740.00116 European War 1939/1187: Telegram

The Secretary of State to the Ambassador in the United Kingdom (Winant)

8230. The Department has received a communication from the Embassy here46 on the subject presented to you by the Foreign Office as related in your 8526 of December 7.

The Department would have no objection to allowing Mr. Pell to participate in discussions with the Foreign Office, Sir Cecil Hurst, and McKinnon Wood, but in view of the important political aspects of the question it has grave misgivings regarding the desirability of having it aired in the Commission for Investigation. It feels that the matter is a very delicate one and must be handled with extreme care. The logic of the British position as to the implications involved in such representation is appreciated, but this Government is particularly desirous that nothing should occur which might in the slightest degree in any wise impair the closest cooperation with the Soviet Union in this and other matters relating to the general war effort and post-war arrangements. It, therefore, doubts the advisability of having the Commission express itself on the subject. It appreciates the desire of the British Government to acquaint the other Allied Governments with the situation, but it at the same time feels that the matter should not be agitated any more than is absolutely necessary and it wonders whether the suggested procedure would be best calculated to resolve the differences that have developed.

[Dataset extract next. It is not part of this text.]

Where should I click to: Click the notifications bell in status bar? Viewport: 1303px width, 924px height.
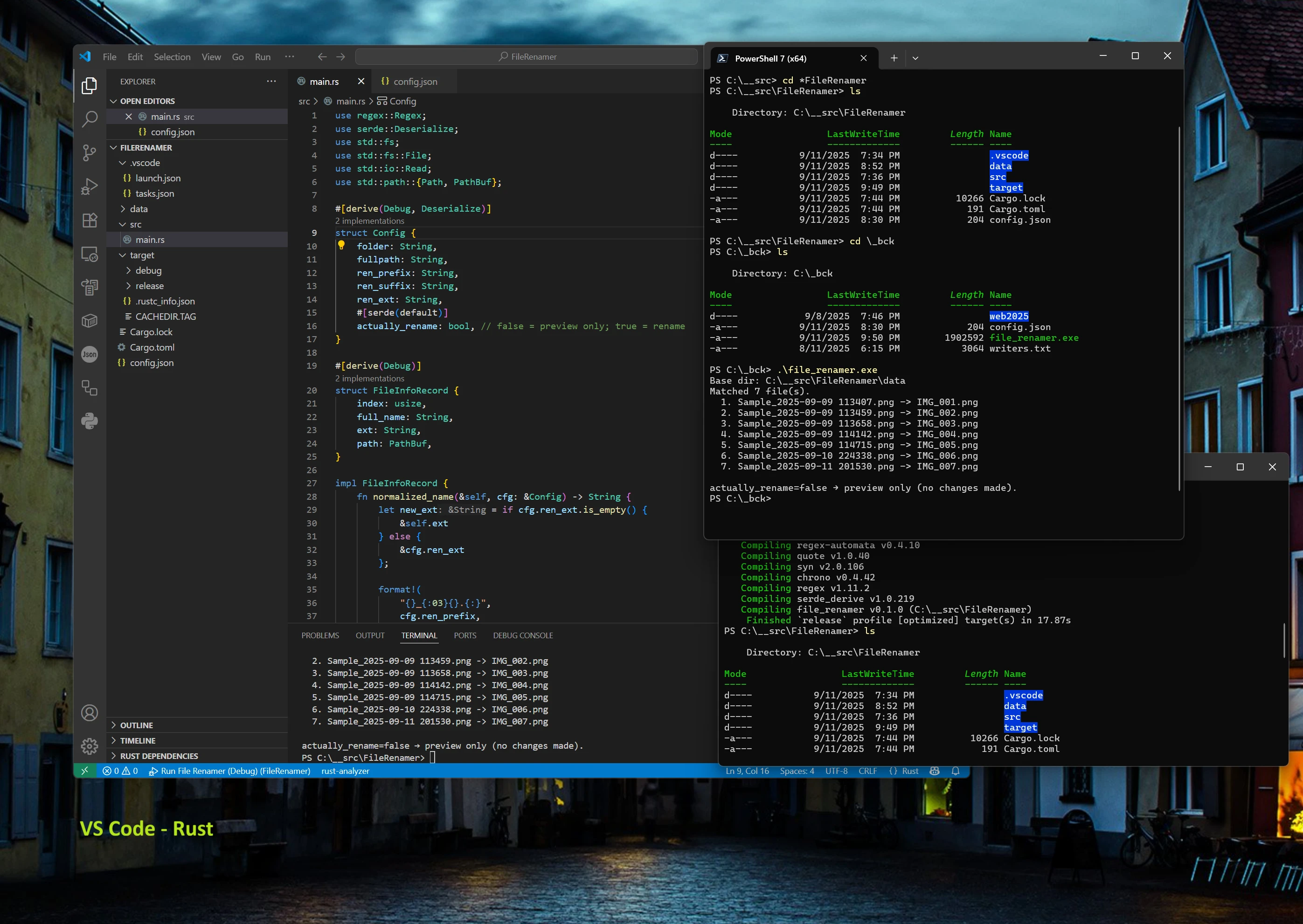[956, 771]
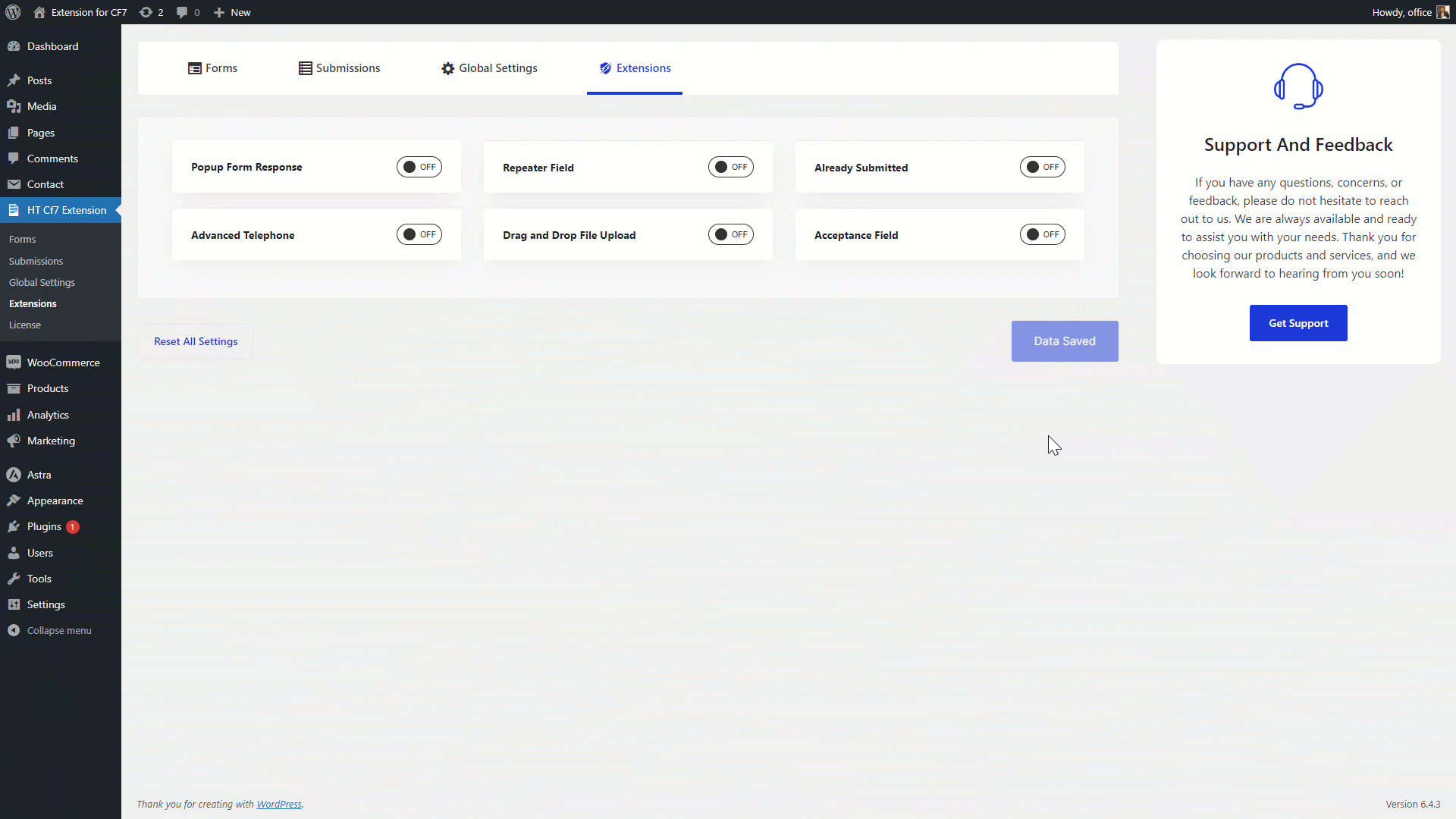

The Department is wondering whether the next step might not be in the nature of a further appeal to the Soviet Union along the lines of the earlier suggestion by the British that when matters affecting any particular republic are under consideration, that republic might have an adviser to the USSR representative, calling attention to the fact that if each political subdivision of the states represented on the Commission (there are 48 political subdivisions in the United States, not including the outlying possessions) is to have direct representation, [Page 437] the Commission would become an unwieldy body and its effective work would be correspondingly impeded.

In view of the understandings reached at Moscow, every effort should be made, in keeping with the spirit of cooperation displayed there and at Tehran,47 to avoid an impasse.

You will fully appreciate what the Department has in mind, and the Department relies upon you to seek an early occasion to counsel with Mr. Pell and the two of you with the Foreign Office with a view to avoiding the raising of sharp issues and giving them publicity.

Hull
  1. British Embassy aide-mémoire, December 10, 1943, not printed.
  2. See section entitled “The Tripartite Conference in Moscow, October 18–November 1, 1943,” pp. 513 ff.; and Foreign Relations, the Conferences at Cairo and Tehran, 1943, pp. 459652.